En medio de las investigaciones que autoridades estadounidenses mantienen contra ex funcionarios de Sinaloa por presuntos nexos con el Cártel de Sinaloa, el Gobierno estatal solicitó al Congreso local autorizar una pensión por retiro anticipado para Alberto Jorge Contreras Núñez, ex mando de la Policía de Investigación señalado por la justicia de Estados Unidos de haber brindado protección a “Los Chapitos”.
La iniciativa fue enviada por la Gobernadora interina Yeraldine Bonilla, quien pidió a los diputados locales aprobar el beneficio económico para el ex funcionario adscrito a la Comisaría General de la Policía de Investigación de la Fiscalía General del Estado.
El documento establece que se le conceda una pensión mensual de 67 mil 477.75 pesos, bajo el argumento de que cumplió con los requisitos legales para acceder al retiro anticipado. En el texto se señala que se busca que “se le otorgue el derecho de Pensión por Retiro Anticipado, habiendo acreditado debidamente su derecho a dicha prestación mediante las probanzas necesarias”.
Además del pago mensual, la propuesta contempla modificaciones a la Ley de Ingresos y Presupuesto de Egresos del Estado de Sinaloa para 2026, con el propósito de garantizar la disponibilidad de recursos para cubrir dicha prestación.
La solicitud cobra relevancia debido a que Alberto Jorge Contreras Núñez figura entre los ex servidores públicos requeridos por autoridades estadounidenses por presunta colaboración con la organización criminal encabezada por los hijos de Joaquín “El Chapo” Guzmán. De acuerdo con los señalamientos, habría recibido pagos periódicos de “Los Chapitos” y ordenado la liberación de integrantes de esa facción delictiva.

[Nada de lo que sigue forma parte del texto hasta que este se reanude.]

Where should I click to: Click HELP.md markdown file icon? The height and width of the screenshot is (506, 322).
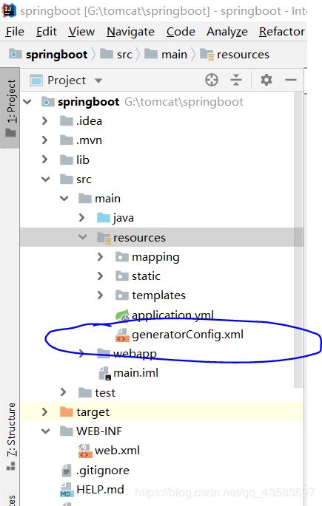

Durante su trayectoria reciente, Contreras Núñez se desempeñó como inspector general en el área de Combate al Secuestro y posteriormente ocupó el cargo de comisario de la corporación entre noviembre de 2022 y febrero de 2026.
Los cargos que enfrenta ante la justicia estadounidense incluyen presuntas conspiraciones relacionadas con la importación de narcóticos, posesión de ametralladoras y artefactos explosivos, así como conspiración para poseer armamento de uso restringido y dispositivos destructivos.
El caso forma parte de una investigación más amplia impulsada por la Fiscalía del Distrito Sur de Nueva York, que en abril presentó acusaciones contra diez funcionarios mexicanos, entre ellos el ex Gobernador de Sinaloa, Rubén Rocha Moya, por presuntos delitos vinculados al narcotráfico y tráfico de armas.

Según la acusación, los funcionarios habrían colaborado con el Cártel de Sinaloa para facilitar operaciones de tráfico de drogas hacia Estados Unidos a cambio de protección política y sobornos. La investigación fue presentada por el fiscal federal Jay Clayton y el administrador de la DEA, Terrance C. Cole, mientras que el proceso judicial quedó bajo la responsabilidad de la jueza Katherine Polk Failla.